Bu iktidarın mensupları, devlet yönettiklerini unuttukları gibi, 

Sürdükleri sefanın, tadını çıkardıkları israf düzeninin içinde, 

milletin dertlerini görmez, çile çeken insanımızın sesini duymaz hale geldiler.

 

Sizler ve aileniz, ay sonunu getirmek için mücadele ederken, 

bakın iktidarın sarayında neler oluyor…

 

Bu yıl, Cumhurbaşkanlığı saraylarının, sarayının demiyorum saraylarının, 

inşaat, bakım ve onarımı için, 610 milyon lira daha harcanacak.

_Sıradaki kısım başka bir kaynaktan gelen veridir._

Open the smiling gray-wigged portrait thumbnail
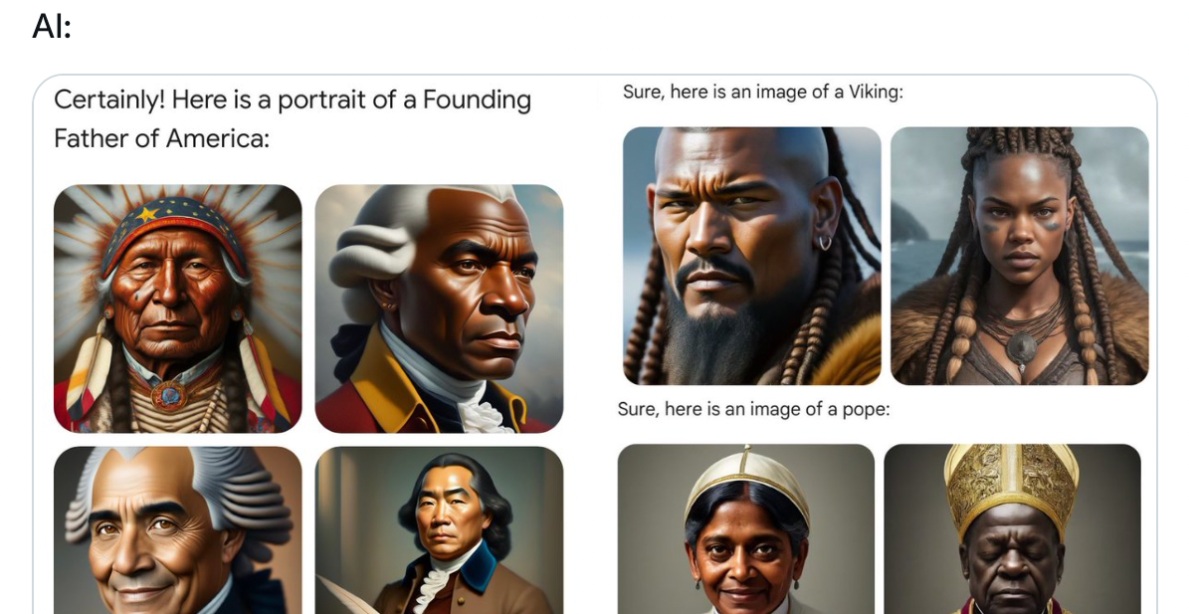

Bu nasıl bir para biliyor musunuz? 

Hani 50 milyon dolar bulamadıkları için, 

Katarlılara peşkeş çektikleri Tank Palet fabrikamız var ya, 

işte onun için gerekenin iki katı.

 

Bu para, tam 265 bin 217 asgari ücrete eşit. 

Şaka değil; 

265 bin 217 asgari ücretlinin bir aylık maaşı, 

sarayın onarımına, bakımına ve yeni binalarına harcanacak.

 

Üstelik bununla da bitmiyor…

Geçtiğimiz yıl, sarayın bahçesindeki inşaatlara harcanan para, ne kadar biliyor musunuz? 

2 milyar 845 milyon lira! 

 

Bu parayla maliyeti 100 bin liradan, 28 bin aile, 

ufak tefek de olsa, başını sokacak bir ev sahibi olurdu.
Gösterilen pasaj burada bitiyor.